Weeping Britannia: Portrait of aNation inTears by Thomas Dixon – review
Are we witnessing a renaissance of crying? Do men now blub? A nuanced emotional history explodes the myth of the stiff upper lip
What to do with the tears of the past? Tears matter because they're everywhere, from the ecstatic religious narratives of the middle ages to the diaries of 20th-century cinemagoers who enjoyed a good blub in the dark. The problem is that tears don't speak a universal language. People who lived centuries ago didn't necessarily cry in the way we do, or at the same things, or even understand the act of weeping in a way that makes sense to us. This can be confusing, even infuriating - what were these people doing? - but, looked at another way, it can be an opportunity. Like reading an old document and coming across a joke you don't get, digging into how, when and why people wept can offer surprising new insights into the lives, beliefs and assumptions of past centuries.

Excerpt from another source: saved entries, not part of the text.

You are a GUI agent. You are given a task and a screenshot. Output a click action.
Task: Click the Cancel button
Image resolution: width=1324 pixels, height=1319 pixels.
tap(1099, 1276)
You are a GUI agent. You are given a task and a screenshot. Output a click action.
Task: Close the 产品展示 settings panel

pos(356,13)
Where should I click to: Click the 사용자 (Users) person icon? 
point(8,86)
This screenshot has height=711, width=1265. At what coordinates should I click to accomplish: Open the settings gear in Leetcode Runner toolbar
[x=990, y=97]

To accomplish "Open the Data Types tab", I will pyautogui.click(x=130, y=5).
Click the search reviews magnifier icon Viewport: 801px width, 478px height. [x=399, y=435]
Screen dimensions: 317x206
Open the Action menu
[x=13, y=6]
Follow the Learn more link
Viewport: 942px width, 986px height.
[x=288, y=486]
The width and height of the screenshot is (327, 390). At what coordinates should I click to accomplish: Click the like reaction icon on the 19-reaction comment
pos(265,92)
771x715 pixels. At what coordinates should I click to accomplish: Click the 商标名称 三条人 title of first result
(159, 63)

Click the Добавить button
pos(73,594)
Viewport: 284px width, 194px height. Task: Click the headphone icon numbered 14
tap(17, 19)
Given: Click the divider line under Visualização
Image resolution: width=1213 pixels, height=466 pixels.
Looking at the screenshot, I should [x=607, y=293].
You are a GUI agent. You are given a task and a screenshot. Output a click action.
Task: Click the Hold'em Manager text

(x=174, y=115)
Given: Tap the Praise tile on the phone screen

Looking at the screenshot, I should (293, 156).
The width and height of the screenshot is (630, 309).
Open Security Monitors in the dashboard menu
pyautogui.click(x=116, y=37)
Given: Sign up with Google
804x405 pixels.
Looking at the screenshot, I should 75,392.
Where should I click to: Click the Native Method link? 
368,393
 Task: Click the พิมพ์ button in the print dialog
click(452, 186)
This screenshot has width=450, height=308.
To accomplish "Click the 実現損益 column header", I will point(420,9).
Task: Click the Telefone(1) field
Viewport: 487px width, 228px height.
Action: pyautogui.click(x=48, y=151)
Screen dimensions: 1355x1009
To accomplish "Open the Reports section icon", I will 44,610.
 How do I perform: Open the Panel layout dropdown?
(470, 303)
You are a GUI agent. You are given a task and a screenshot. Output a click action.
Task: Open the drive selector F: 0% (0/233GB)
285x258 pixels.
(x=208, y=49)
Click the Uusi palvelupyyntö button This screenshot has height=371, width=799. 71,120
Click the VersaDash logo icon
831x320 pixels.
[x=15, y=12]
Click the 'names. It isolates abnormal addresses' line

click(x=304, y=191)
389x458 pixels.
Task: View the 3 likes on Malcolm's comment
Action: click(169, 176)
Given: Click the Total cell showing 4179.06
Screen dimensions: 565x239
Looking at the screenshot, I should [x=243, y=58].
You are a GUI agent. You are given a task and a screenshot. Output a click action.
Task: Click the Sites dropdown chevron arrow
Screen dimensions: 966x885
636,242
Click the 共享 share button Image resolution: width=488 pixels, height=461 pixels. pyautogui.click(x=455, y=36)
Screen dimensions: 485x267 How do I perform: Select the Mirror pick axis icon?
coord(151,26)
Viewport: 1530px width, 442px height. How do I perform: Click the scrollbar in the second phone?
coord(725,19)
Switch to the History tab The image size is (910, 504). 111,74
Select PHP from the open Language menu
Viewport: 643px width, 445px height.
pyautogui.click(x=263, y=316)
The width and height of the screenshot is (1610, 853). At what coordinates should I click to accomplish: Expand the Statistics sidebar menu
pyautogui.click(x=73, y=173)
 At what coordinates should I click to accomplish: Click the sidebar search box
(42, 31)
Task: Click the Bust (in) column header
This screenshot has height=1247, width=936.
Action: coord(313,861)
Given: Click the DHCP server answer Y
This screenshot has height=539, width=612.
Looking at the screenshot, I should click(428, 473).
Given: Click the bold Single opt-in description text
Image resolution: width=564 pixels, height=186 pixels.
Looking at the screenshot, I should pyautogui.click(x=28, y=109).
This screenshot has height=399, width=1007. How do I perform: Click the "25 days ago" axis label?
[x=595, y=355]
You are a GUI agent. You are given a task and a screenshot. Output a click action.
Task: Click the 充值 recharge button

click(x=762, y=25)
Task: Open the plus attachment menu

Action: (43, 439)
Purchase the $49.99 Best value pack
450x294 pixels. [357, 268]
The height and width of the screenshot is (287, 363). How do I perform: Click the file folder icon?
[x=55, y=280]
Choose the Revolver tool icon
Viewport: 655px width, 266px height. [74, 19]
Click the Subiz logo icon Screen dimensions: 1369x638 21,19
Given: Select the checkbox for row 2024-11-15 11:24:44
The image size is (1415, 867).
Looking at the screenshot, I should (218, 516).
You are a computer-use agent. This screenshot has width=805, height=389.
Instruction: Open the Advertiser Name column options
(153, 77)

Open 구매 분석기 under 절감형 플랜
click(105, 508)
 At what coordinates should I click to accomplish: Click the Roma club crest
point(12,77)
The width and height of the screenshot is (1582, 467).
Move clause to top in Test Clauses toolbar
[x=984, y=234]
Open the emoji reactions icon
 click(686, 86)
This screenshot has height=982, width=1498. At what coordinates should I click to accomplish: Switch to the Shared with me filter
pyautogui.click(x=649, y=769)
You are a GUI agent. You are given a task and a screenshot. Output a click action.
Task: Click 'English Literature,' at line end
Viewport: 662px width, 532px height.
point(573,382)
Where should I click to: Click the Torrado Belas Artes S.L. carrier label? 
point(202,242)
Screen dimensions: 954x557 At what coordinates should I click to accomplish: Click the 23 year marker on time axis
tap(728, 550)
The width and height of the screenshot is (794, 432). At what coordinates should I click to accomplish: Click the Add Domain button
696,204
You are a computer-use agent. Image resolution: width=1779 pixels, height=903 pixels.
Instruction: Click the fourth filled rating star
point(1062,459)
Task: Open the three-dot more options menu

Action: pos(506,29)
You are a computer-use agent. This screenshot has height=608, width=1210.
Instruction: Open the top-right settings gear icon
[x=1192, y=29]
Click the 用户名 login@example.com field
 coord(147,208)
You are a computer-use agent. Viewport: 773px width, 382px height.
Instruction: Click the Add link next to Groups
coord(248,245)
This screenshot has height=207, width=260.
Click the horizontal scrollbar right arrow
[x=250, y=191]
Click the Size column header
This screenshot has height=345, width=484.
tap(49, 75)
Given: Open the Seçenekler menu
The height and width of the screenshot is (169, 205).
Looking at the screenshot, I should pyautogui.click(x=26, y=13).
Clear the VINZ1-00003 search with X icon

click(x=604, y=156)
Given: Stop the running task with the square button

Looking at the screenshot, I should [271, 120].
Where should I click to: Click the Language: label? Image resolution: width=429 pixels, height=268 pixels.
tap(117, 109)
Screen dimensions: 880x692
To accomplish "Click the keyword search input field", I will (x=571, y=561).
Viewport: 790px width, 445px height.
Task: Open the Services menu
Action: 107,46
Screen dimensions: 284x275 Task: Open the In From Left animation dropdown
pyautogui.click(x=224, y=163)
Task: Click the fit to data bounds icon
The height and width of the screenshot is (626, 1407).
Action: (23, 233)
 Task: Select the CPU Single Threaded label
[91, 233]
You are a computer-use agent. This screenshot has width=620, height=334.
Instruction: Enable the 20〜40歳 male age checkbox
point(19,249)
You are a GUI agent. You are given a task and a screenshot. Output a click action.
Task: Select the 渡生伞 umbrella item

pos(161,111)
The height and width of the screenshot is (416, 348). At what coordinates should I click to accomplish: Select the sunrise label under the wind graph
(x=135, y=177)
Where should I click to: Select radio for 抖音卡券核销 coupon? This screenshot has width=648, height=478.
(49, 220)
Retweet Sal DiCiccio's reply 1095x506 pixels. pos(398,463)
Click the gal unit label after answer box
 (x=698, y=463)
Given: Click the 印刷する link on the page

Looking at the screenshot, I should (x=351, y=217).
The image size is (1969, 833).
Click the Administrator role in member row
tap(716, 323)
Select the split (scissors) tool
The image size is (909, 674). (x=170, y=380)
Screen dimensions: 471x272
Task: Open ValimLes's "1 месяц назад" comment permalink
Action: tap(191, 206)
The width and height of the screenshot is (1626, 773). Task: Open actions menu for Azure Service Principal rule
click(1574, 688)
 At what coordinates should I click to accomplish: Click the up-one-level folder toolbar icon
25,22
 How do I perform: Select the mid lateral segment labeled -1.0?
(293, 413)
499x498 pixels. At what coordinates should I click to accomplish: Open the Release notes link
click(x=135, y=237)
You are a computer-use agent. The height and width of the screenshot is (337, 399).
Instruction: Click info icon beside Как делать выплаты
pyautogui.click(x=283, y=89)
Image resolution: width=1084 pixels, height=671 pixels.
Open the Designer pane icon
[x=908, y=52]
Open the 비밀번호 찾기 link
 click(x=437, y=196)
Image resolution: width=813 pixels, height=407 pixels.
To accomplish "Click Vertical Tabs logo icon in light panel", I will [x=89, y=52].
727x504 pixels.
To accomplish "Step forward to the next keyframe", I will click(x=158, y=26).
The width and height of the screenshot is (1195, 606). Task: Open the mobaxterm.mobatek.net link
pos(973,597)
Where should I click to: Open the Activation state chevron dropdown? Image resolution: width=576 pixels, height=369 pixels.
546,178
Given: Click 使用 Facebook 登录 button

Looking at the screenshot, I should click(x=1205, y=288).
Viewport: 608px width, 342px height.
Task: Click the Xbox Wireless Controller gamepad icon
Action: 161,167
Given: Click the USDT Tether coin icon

Thomas Dixon's Weeping Britannia takes as its central premise that the British "stiff upper lip", far from being the defining characteristic of the nation throughout its history, was in fact the creation of a particular historical moment, out of which has grown a transhistorical myth of national restraint. British history, Dixon argues, was far more tearful - and far more interesting - than the myth of the stiff upper lip would suggest. Returning again and again to William Blake's assertion that "a tear is an intellectual thing", and thus something that can be interrogated and understood, Dixon presents a wide-ranging, enjoyable and accessible history of British weeping.